== Data for review

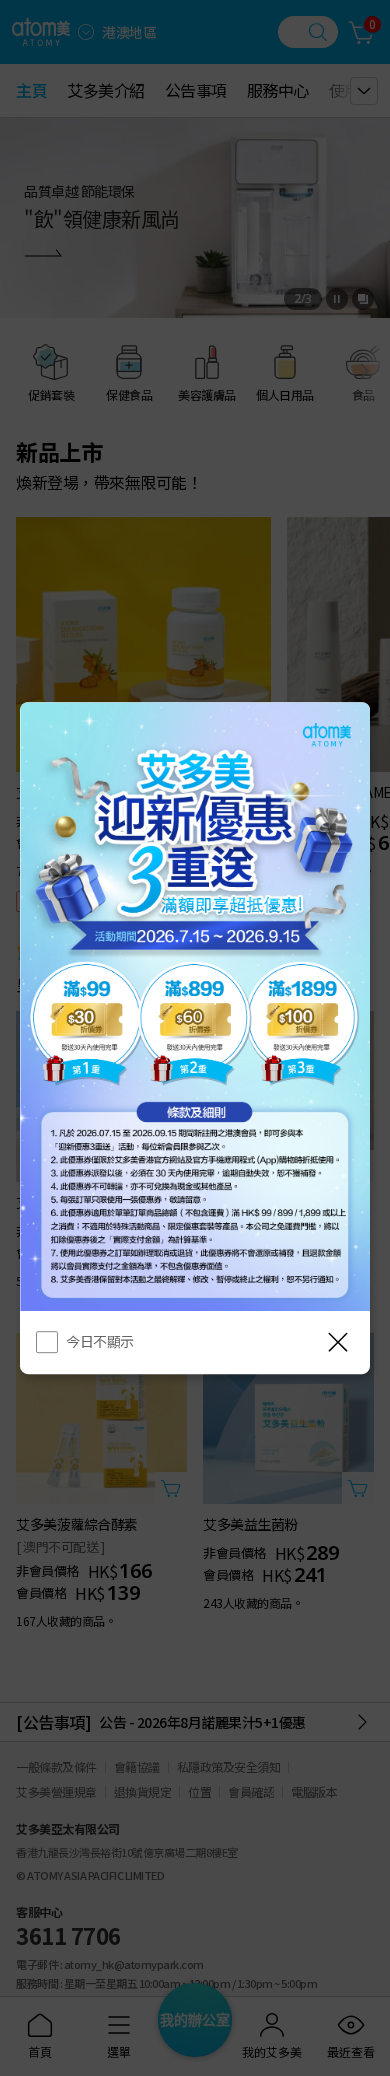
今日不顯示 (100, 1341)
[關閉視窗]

====
== Data for review

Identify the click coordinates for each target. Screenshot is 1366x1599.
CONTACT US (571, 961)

====
== Data for review

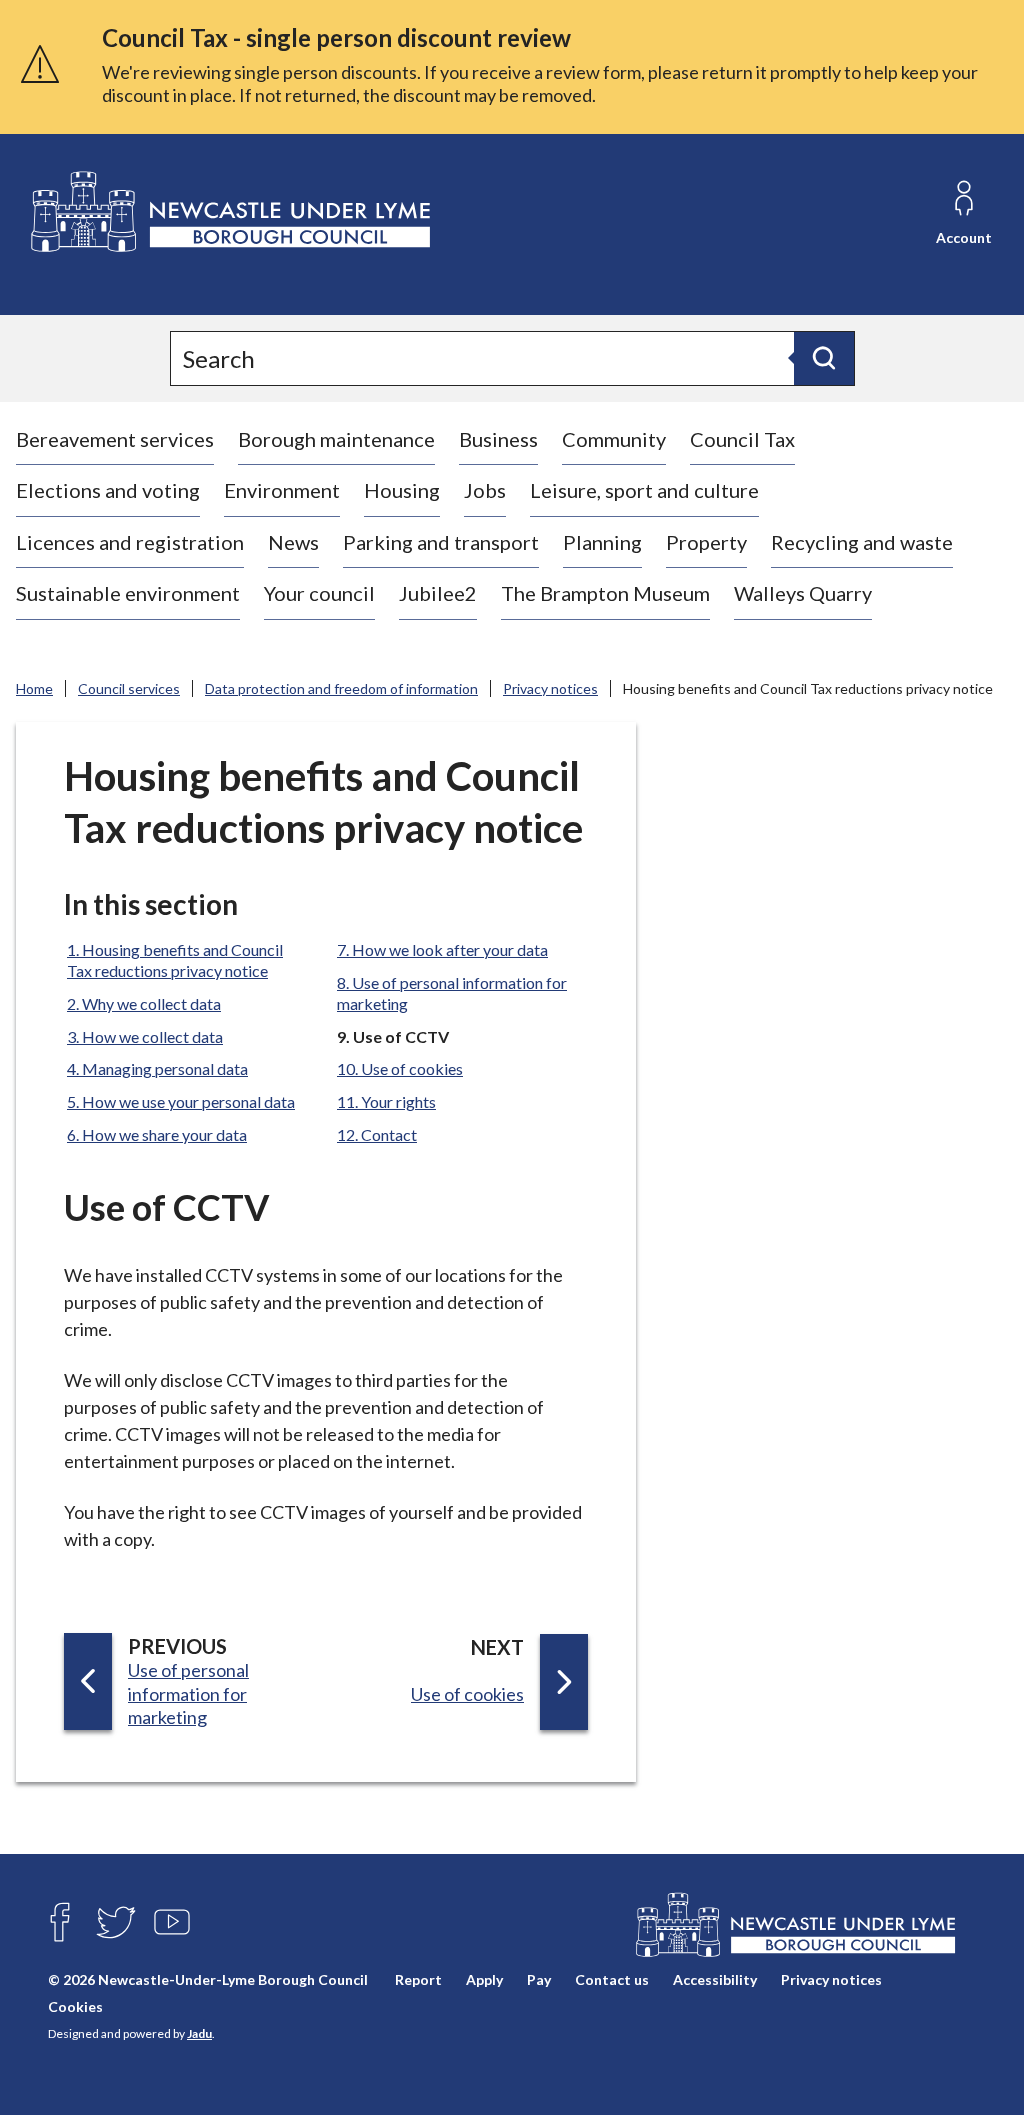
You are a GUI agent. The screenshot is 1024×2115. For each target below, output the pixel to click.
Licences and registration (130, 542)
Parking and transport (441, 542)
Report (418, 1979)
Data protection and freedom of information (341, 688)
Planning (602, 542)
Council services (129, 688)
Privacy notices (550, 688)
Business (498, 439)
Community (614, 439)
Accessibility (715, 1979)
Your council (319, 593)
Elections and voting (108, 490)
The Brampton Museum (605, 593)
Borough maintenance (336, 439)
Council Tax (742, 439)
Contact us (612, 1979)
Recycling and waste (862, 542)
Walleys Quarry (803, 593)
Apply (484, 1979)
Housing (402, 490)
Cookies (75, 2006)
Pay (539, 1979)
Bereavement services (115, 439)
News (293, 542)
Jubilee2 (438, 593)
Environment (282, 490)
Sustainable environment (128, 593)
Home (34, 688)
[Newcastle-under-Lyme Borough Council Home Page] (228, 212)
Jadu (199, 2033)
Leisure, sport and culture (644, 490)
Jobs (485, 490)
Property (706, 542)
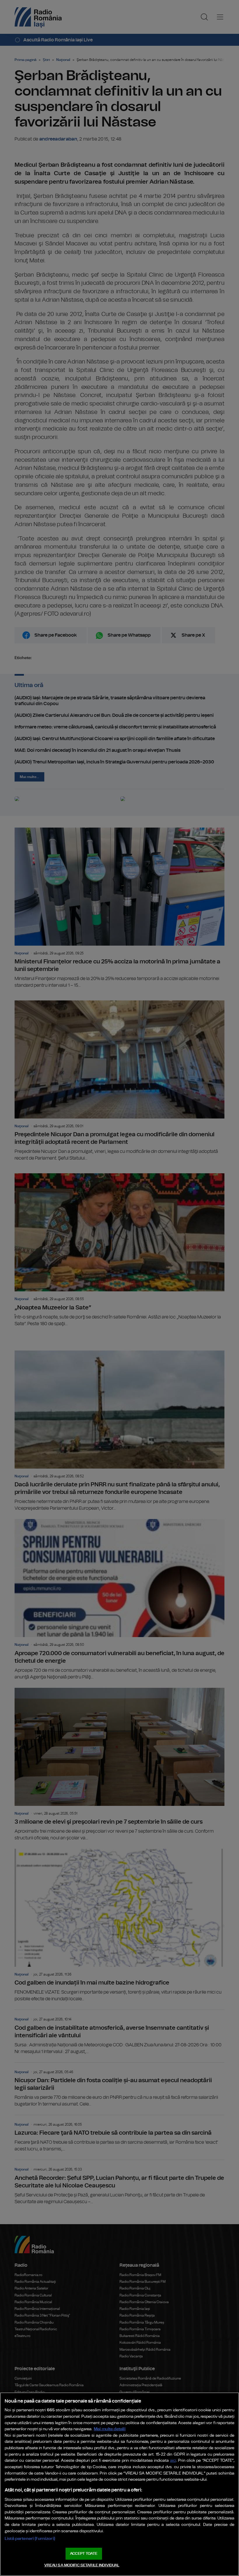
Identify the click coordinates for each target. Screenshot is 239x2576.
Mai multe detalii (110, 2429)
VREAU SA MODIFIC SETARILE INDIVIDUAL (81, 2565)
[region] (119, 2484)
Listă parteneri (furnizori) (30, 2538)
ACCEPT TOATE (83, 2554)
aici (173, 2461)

====

Problem: Go over the records above and tally the lines with the word "Borough" in them. Give the number alone.

Result of this exercise: 2